[Work task] In the material below, find the line that contains "This screenshot has width=750, height=1299." and the line that contains "Go to page 2 of results", then write out exactly those two lines and everything between them.

[Data for the task]
╔══
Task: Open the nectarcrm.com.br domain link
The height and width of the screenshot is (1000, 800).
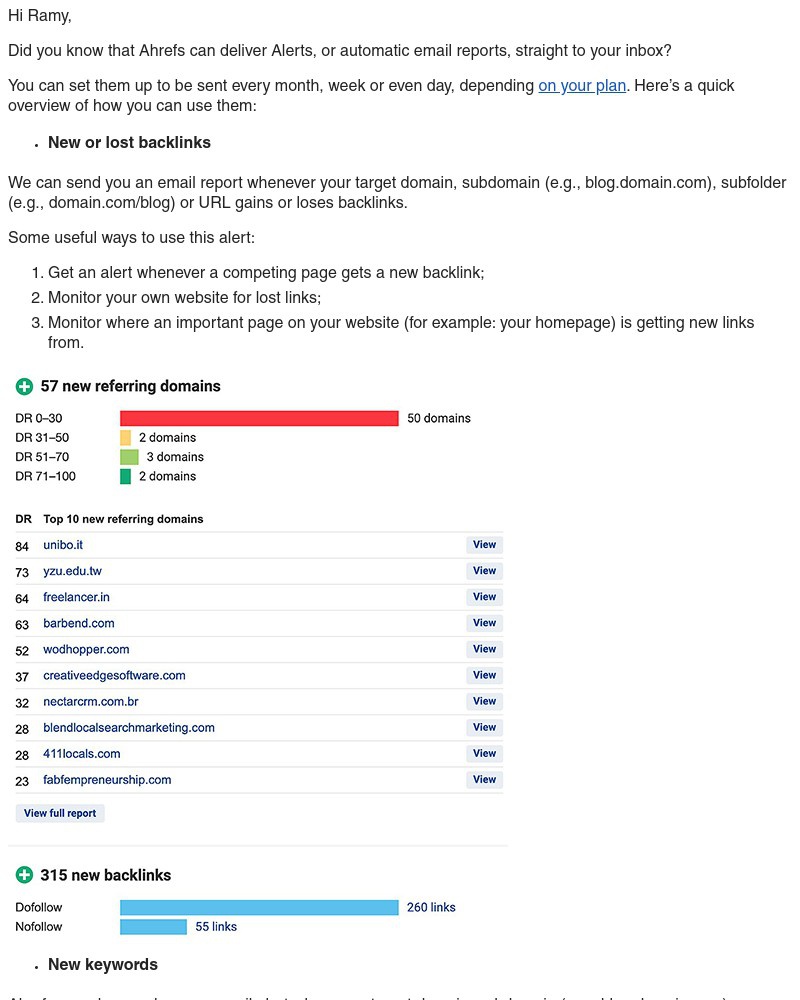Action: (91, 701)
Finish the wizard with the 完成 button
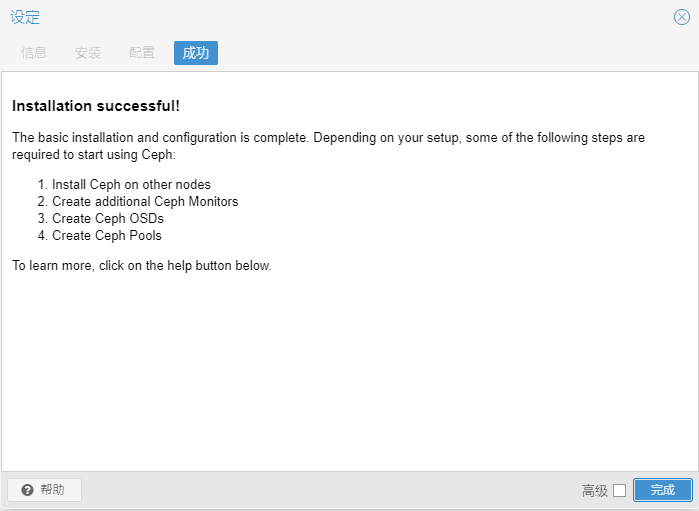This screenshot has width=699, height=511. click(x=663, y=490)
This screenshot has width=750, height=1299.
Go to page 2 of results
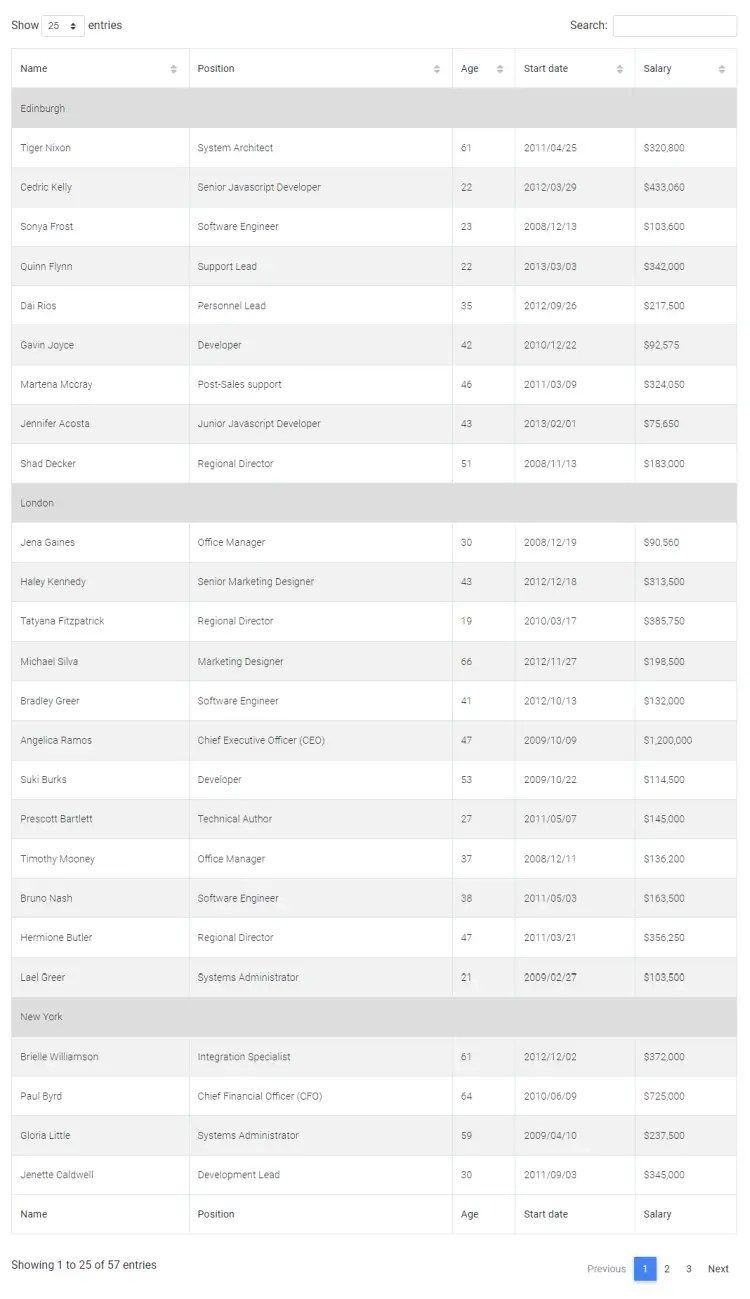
╚══
╔══
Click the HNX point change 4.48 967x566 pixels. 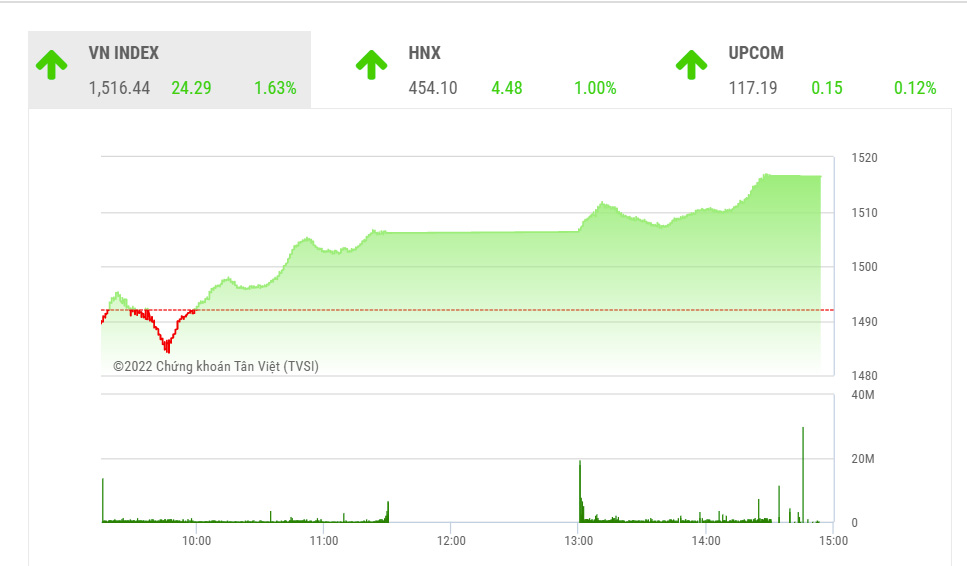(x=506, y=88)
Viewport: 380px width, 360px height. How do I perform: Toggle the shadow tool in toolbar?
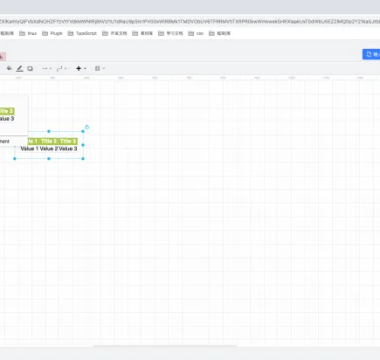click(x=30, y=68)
╚══
[Completed exercise]
This screenshot has width=750, height=1299.
Go to page 2 of results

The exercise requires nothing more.